In which I grieve for lost fields, but discover some local Ringwood history
As we live in Ringwood, there is one walk we can take from our own doorstep…Joan Begbie, Walking in the New Forest
In this post, I accompany Joan Begbie and her two dogs (Bill, a white bull terrier, and Mr Bundy, a diminutive griffon) on the first part of the very first walk she describes in her 1934 book, Walking in the New Forest. The whole walk is circular and a healthy eleven miles in length. It starts from Ringwood (known as the southern gateway to the New Forest, and is where Joan was living), goes up to Rockford Common, and then on to Appleslade and Roe Wood Inclosures before circling back via Handy Cross Plain and Linford. I’ll describe the second (longer) part of the walk in next week’s post. I was walking on an early spring day in March 2021, while Joan was walking in the early 1930s: she doesn’t specify a season, but from her description it’s clear this is a walk she did several times. (If you have a copy of Joan’s book Walking in the New Forest, then turn to pages 4 to 12 for Joan’s description of the walk.)
Of the few walks I’ve completed in Joan Begbie’s footsteps so far, this is the one in which the most has changed since Joan was walking in the 1930s; this is particularly true of the first section of the walk. Ringwood itself has expanded in the last 100 years, added to which Joan is walking not only before the gravel pits to the north of Ringwood had become the lakes we see there today, but also before the gravel pits themselves were dug.
Ringwood and The Red House, and the pleasure of walking
I’m ahead of myself here, however, as we started our walk by the house – The Red House – where Joan was living with her mother in Ringwood. Joan and the two dogs simply stepped outside of her front door, where I met them after leaving my car in the nearby Furlong car park.
The Begbie family lived in The Red House in Ringwood for many years. At the time Joan wrote Walking in the New Forest, she lived there with her widowed mother, Gertrude (Joan and her youngest sister, Eleanor, are both recorded as living there in 1930).

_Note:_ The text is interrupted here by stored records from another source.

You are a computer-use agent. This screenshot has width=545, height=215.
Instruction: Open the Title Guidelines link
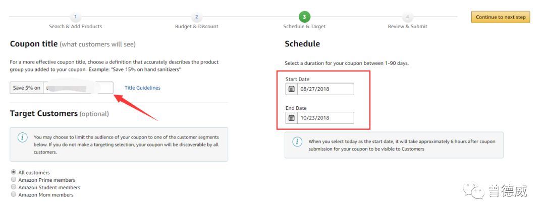point(142,88)
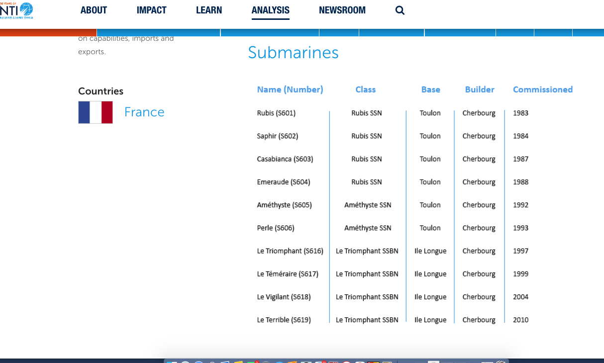Click the Casabianca (S603) entry
This screenshot has width=604, height=363.
[285, 159]
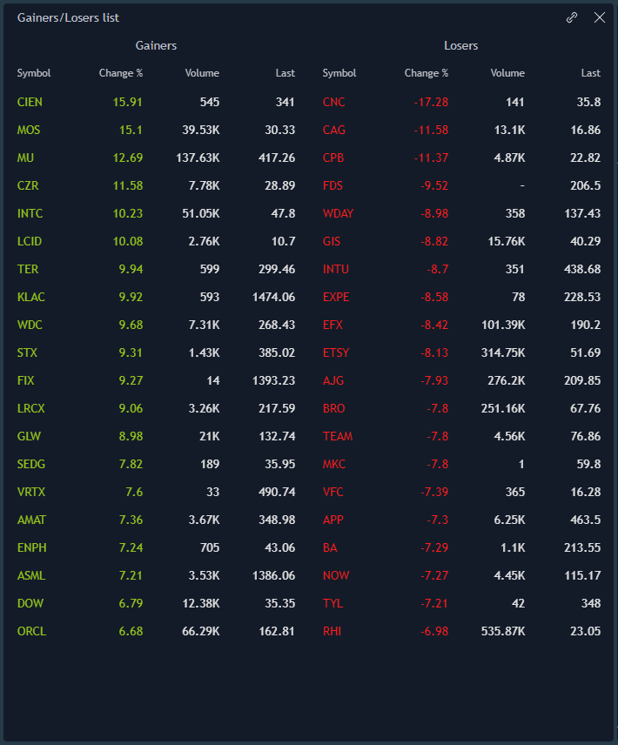The height and width of the screenshot is (745, 618).
Task: Click the losers Last column header
Action: [590, 73]
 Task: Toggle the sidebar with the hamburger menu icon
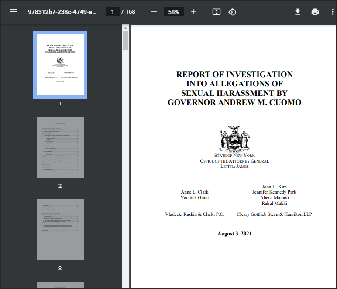(13, 12)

Joan remained at The Red House until her mother’s death (in 1949), after which she later moved to Worth Matravers in Dorset.

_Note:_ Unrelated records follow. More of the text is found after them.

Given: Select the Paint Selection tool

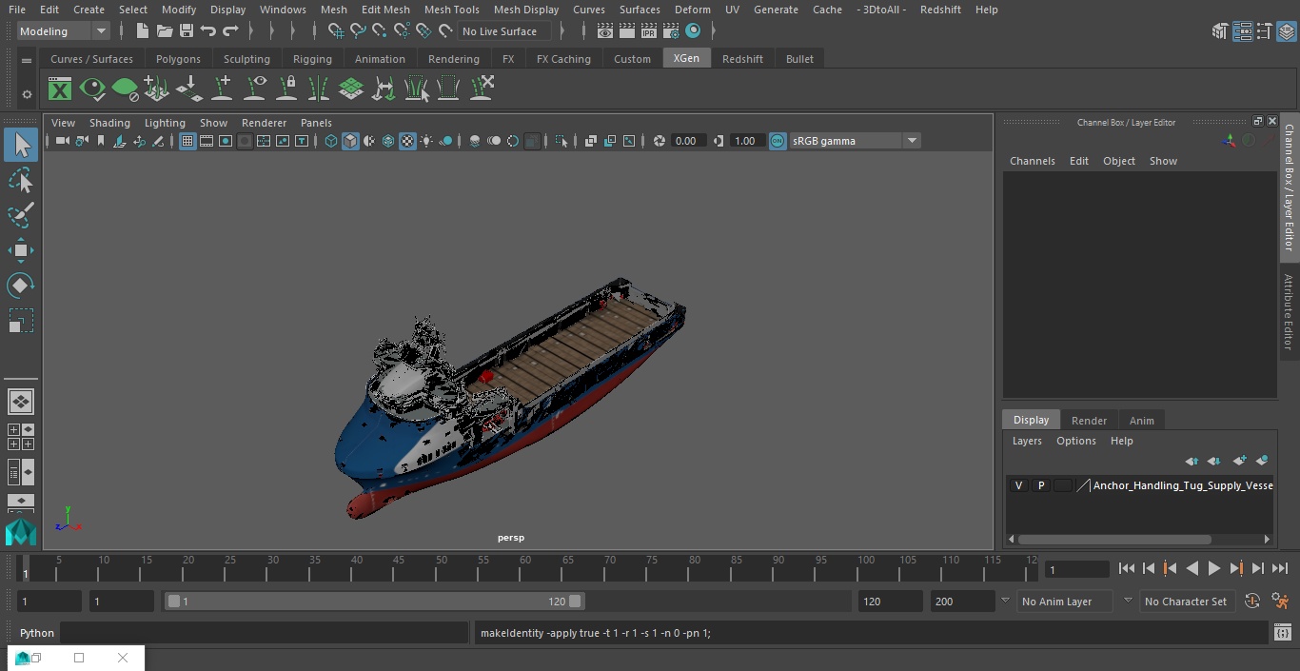Looking at the screenshot, I should click(20, 215).
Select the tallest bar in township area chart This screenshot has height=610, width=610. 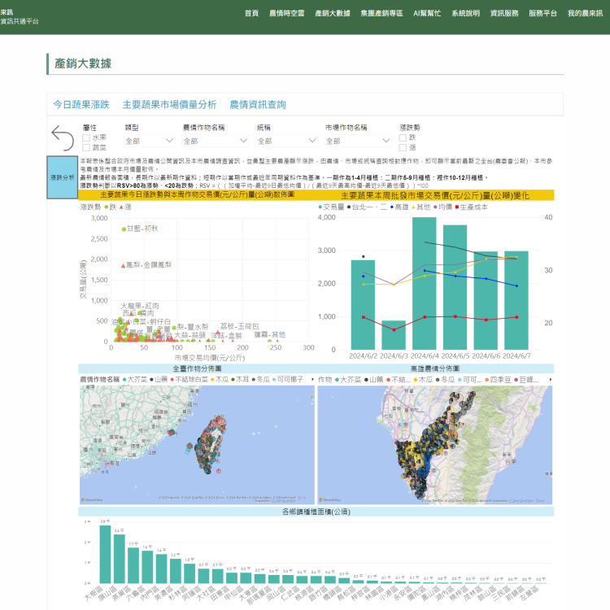coord(105,555)
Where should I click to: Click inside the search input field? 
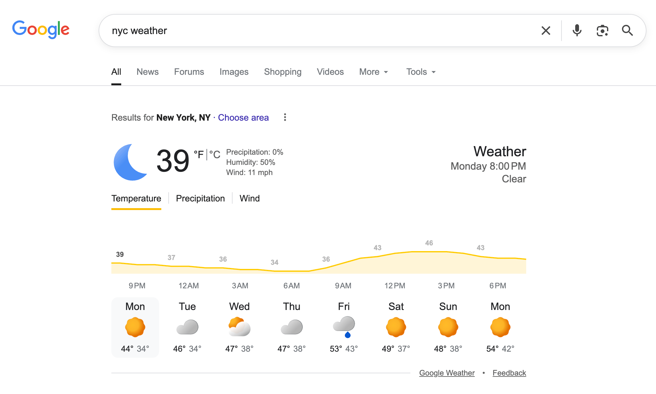click(x=286, y=30)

Joan’s father, Harold Begbie, died at home in The Red House in 1929 at the age of only 58. He was a well-known author and journalist, who wrote both novels and poetry as well as children’s books, political satire and works in support of social reform. The author of one obituary writes: “Begbie had an extraordinary capacity for sympathy; and it has been said of him that he never met a man who did not want him for a friend.” He must have been a remarkable man.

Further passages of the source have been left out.